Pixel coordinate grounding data
▼

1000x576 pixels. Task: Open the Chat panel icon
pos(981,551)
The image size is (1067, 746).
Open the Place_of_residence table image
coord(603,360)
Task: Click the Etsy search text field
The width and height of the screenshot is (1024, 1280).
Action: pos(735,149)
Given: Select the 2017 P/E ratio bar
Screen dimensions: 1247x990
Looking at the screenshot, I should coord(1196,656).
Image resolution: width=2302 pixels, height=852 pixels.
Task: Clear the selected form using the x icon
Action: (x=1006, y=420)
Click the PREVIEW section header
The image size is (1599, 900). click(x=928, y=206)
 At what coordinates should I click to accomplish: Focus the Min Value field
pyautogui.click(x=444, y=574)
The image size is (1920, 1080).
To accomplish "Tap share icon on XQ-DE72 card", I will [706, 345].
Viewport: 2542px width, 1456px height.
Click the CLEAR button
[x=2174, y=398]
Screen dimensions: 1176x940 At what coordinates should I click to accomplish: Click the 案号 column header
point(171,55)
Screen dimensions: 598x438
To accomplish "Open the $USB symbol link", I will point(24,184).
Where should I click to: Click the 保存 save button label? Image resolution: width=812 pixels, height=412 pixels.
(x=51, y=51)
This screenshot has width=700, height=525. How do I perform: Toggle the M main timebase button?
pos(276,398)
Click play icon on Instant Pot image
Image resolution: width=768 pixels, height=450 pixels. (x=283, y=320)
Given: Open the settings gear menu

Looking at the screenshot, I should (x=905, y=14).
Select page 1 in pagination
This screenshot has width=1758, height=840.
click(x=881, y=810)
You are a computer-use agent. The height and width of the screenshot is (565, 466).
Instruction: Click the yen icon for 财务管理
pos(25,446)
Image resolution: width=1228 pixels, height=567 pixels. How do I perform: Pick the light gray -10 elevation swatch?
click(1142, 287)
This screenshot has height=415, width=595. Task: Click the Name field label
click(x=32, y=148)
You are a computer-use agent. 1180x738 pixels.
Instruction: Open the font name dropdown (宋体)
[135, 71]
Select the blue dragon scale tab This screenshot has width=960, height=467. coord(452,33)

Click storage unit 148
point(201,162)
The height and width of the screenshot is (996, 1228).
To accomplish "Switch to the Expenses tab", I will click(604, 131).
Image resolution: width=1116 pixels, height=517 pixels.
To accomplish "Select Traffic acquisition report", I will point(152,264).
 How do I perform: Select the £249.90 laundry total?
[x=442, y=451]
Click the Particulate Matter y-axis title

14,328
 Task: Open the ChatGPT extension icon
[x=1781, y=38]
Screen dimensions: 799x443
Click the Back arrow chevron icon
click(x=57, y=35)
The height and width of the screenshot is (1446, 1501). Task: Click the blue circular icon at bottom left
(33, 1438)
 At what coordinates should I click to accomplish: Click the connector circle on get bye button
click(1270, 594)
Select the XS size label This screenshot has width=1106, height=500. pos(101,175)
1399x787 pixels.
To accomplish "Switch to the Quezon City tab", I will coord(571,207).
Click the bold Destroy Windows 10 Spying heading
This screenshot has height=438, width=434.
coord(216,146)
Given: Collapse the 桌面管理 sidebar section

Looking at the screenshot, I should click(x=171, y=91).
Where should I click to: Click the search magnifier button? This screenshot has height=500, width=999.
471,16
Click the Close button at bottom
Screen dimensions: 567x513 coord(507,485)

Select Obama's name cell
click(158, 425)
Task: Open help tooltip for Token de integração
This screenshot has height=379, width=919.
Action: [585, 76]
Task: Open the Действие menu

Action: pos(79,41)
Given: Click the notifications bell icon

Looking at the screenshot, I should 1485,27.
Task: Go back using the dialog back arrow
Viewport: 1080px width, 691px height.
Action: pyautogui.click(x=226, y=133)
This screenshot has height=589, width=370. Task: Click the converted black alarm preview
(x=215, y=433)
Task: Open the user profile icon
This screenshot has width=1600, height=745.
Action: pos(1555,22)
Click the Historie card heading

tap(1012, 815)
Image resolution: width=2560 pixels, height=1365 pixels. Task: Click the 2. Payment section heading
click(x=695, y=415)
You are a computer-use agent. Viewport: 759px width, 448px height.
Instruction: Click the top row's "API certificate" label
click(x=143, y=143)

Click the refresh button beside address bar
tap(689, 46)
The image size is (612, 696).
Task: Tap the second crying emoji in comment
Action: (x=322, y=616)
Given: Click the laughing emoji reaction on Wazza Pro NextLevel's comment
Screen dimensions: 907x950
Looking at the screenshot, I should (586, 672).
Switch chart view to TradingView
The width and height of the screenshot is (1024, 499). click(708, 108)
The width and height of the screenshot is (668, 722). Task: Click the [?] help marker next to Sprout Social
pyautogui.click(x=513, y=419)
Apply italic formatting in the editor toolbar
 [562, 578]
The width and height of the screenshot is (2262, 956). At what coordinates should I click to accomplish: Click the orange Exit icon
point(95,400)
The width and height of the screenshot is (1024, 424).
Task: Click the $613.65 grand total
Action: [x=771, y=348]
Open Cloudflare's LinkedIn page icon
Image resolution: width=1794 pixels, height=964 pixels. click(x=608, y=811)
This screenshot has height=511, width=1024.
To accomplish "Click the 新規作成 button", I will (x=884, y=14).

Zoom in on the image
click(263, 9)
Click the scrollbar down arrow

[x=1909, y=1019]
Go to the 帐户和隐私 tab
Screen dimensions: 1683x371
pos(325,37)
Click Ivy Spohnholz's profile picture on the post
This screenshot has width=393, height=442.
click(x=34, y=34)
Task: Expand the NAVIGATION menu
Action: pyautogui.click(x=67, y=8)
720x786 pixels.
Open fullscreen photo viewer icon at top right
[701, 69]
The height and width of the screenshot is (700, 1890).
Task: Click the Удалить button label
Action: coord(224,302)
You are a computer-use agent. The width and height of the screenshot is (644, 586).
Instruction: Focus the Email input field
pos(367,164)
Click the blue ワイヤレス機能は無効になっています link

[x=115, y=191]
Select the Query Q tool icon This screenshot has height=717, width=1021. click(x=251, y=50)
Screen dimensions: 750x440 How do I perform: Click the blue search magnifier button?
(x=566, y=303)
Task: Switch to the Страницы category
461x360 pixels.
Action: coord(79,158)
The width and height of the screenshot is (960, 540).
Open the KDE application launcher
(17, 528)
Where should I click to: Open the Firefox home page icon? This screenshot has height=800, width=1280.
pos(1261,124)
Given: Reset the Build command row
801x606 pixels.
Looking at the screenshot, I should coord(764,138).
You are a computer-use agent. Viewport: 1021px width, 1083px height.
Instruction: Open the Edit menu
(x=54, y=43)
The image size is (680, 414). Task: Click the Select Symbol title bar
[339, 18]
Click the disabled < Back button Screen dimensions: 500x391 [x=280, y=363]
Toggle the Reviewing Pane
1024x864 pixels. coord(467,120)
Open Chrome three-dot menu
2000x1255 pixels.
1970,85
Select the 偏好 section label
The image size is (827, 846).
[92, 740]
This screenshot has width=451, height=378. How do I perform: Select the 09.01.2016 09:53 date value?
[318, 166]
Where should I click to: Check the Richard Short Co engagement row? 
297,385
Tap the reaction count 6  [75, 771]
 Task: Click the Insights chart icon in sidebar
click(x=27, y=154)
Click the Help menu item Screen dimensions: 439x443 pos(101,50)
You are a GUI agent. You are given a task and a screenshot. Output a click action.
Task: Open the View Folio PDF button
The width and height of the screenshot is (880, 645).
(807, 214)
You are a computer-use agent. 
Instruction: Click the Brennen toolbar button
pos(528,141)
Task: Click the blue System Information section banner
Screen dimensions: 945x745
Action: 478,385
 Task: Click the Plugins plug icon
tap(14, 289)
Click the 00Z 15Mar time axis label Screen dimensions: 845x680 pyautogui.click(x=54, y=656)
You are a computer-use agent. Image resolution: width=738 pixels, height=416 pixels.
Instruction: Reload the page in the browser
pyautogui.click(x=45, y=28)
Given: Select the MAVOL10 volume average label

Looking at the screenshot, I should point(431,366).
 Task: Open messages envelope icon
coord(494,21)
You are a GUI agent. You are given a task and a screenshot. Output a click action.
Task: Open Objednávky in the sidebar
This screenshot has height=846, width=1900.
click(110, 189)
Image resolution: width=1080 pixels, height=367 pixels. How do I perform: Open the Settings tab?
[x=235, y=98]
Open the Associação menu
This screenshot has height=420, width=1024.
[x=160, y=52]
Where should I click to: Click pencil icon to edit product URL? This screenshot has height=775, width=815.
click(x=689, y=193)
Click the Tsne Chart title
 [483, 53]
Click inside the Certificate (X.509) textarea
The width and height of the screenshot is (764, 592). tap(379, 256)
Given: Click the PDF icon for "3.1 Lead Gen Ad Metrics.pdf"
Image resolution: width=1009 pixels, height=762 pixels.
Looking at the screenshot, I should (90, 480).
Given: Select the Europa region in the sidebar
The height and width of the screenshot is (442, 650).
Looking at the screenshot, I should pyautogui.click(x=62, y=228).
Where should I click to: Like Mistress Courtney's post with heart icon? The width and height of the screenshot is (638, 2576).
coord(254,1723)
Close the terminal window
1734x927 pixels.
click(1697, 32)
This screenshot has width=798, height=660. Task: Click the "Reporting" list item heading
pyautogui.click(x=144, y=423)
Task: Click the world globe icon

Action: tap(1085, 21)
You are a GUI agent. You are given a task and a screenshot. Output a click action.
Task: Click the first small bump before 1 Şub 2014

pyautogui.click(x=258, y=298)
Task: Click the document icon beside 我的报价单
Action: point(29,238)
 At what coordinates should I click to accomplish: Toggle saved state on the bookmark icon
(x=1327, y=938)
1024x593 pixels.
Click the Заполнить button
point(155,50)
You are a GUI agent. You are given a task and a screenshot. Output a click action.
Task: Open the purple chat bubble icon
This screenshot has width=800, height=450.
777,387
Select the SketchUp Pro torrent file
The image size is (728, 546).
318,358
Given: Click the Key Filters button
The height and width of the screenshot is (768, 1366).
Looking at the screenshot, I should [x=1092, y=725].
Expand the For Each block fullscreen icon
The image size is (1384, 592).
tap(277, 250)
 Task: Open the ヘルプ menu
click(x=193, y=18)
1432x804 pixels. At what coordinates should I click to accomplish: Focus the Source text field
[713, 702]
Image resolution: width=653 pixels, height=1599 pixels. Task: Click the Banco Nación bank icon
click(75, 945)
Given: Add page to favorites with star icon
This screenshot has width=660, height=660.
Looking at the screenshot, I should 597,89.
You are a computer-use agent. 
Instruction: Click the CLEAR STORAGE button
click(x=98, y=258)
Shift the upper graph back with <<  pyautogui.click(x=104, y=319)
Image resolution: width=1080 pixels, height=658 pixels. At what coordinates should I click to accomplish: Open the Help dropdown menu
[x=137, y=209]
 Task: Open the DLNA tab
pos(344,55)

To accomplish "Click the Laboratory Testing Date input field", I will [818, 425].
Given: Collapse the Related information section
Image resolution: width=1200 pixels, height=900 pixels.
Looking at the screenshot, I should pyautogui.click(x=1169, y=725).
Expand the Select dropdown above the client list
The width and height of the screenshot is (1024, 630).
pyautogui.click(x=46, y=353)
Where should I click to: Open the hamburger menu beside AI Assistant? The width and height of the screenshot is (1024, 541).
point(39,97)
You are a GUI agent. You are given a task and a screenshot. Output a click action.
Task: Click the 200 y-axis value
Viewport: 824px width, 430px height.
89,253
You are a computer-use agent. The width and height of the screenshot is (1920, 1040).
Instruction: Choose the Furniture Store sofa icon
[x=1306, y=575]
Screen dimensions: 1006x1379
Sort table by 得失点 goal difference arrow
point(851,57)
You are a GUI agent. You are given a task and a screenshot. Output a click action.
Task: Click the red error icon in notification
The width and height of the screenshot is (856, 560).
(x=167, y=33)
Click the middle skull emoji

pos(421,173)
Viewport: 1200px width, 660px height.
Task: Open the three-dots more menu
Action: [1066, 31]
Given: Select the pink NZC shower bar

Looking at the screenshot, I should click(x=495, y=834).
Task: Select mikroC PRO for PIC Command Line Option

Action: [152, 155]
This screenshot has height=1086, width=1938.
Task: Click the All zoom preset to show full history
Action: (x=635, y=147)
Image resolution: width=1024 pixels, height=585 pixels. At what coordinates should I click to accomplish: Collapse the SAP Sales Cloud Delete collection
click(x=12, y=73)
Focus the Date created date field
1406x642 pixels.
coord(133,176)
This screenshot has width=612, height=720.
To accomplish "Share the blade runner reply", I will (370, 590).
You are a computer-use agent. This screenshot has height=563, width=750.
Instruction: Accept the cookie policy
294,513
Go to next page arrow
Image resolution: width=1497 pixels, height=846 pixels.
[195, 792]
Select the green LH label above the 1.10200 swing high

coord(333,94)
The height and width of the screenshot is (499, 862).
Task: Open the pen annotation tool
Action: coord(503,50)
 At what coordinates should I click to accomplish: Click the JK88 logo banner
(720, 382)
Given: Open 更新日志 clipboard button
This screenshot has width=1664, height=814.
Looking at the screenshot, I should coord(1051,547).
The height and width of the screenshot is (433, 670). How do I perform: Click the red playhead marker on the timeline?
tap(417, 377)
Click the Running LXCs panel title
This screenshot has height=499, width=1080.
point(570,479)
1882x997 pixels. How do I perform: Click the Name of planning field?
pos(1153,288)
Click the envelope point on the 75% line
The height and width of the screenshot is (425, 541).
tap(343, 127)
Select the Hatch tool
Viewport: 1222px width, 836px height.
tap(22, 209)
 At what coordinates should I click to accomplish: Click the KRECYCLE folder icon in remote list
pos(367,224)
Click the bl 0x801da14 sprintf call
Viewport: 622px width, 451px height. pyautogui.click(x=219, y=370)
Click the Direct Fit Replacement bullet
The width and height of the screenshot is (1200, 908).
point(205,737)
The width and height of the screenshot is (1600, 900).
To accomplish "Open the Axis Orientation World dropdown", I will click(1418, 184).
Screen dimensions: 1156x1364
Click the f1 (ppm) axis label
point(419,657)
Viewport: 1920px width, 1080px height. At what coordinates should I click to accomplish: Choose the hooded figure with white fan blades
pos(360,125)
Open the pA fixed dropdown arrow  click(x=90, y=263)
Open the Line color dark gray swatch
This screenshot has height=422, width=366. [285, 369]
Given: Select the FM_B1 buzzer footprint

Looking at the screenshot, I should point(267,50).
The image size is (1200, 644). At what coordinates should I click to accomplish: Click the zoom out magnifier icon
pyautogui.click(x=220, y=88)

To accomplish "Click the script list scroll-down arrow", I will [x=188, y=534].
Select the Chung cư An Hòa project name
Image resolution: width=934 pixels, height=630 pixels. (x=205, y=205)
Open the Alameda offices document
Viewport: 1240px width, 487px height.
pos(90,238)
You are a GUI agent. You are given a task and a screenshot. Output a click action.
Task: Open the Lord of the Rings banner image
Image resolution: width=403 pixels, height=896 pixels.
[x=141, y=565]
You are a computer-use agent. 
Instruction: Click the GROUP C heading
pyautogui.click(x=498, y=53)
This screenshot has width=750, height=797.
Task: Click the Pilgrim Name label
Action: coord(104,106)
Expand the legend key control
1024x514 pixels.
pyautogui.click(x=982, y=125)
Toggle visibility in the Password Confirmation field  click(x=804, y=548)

▲

Exercise directions:
Starting with the line that holds "get bye button" and ending with the line that holds "Click the bold", retype every line in the data above exactly, and nothing else.

The answer:
 At what coordinates should I click to accomplish: Click the connector circle on get bye button
click(1270, 594)
Select the XS size label This screenshot has width=1106, height=500. pos(101,175)
1399x787 pixels.
To accomplish "Switch to the Quezon City tab", I will coord(571,207).
Click the bold Destroy Windows 10 Spying heading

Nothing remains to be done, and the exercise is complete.